Saat pulau Lepanbata tenggelam atau ditutupi oleh air laut akibat es mencair di daerah kutub sekitar tahun 1.300-an SM, semua orang berusaha menyelamatkan diri. dan mencari tempat perlindungan yang aman baik secara kelompok, suku maupun secara individu.
Suku Atapune (Punang) yang mendiami pulau Lepanbata pun terceraiberai. Saat itu yang masih dalam kelompok adalah Dane Ala bersama istri Sora Punang, Lokong Pali Sama Namang, Lara Labi Ama, dan Rubo Libak.
Mereka berhasil mendapat satu perahu dan berlayar menyusur pantai utara pulau Lomblen (Lembata). Di dalam perahu itu berisi alat dan perbekalan termasuk 2 buah batu sakti (Nuba).

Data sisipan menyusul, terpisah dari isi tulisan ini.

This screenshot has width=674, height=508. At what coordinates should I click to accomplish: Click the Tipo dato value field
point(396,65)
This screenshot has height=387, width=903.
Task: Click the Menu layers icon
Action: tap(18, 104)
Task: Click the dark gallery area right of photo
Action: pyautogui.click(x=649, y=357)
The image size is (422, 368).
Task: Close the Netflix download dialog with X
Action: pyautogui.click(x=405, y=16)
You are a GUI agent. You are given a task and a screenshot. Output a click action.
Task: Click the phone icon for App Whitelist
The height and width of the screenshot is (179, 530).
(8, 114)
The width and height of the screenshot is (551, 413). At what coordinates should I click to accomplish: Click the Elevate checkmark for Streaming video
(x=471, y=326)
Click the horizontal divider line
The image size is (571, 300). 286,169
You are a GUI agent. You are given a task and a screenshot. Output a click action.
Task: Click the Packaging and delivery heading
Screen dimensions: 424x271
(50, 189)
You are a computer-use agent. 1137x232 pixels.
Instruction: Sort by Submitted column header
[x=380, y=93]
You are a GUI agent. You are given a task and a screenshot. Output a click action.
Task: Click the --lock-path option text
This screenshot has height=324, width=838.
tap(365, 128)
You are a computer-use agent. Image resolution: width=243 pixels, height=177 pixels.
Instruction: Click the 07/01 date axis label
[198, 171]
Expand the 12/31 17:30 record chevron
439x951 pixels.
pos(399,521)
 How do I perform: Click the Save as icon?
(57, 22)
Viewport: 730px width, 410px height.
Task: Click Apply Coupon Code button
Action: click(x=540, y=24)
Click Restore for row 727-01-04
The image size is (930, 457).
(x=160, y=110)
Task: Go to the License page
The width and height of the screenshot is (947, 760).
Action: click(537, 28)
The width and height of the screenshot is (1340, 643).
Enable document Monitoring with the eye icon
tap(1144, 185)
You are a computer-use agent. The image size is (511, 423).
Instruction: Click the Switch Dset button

Pelayaran mereka sampai di Lamalera dan sempat tinggal disitu selama beberapa saat. Tetapi karena merasa tidak nyaman, mereka meninggalkan Lamalera dan berlayar lagi menyusur pantai selatan Lembata.
Adapun barang bawaan mereka yang ditinggalkan di Lamalera adalah peralatan tenun.
Dalam pelayaran mereka, sempat juga menyinggahi Nubi dan ingin menetap, tetapi karena dirasa tempat tidak memungkinkan, maka pelayaran dilanjutkan ke Tanjung Naga dan berlabuh di Watanlolo.
Sempat tingal di puncak gunung Lamaingu, tetapi karena sudah tidak nyaman, akhirnya mereka berpindah lagi ke bukit Lewugolok yang berada di gunung Mingar. Dalam perjalanan ke Lewugolok , mereka tetap membawa 2 buah batu sakti dan layar perahu mereka.
Sempat tingal dengan suku Lewugolok (Blolong), suku Atapune (Punang) akhirnya berpindah lagi ke Kajonara.
Saat berpindah ke Kajonara, suku Atapune hanya membawa 1 batu sakti (Nuba ) serta layar, dan meningalkan satunya untuk Suku Blolong, dan selanjutnya hingga sekarang dikenal dengan sebutan Nuba Balakae.
Saat tiba di Kajonara, suku Ata Kabelen yang lebih dahulu tinggal disitu mengajak untuk tinggal berdampingan.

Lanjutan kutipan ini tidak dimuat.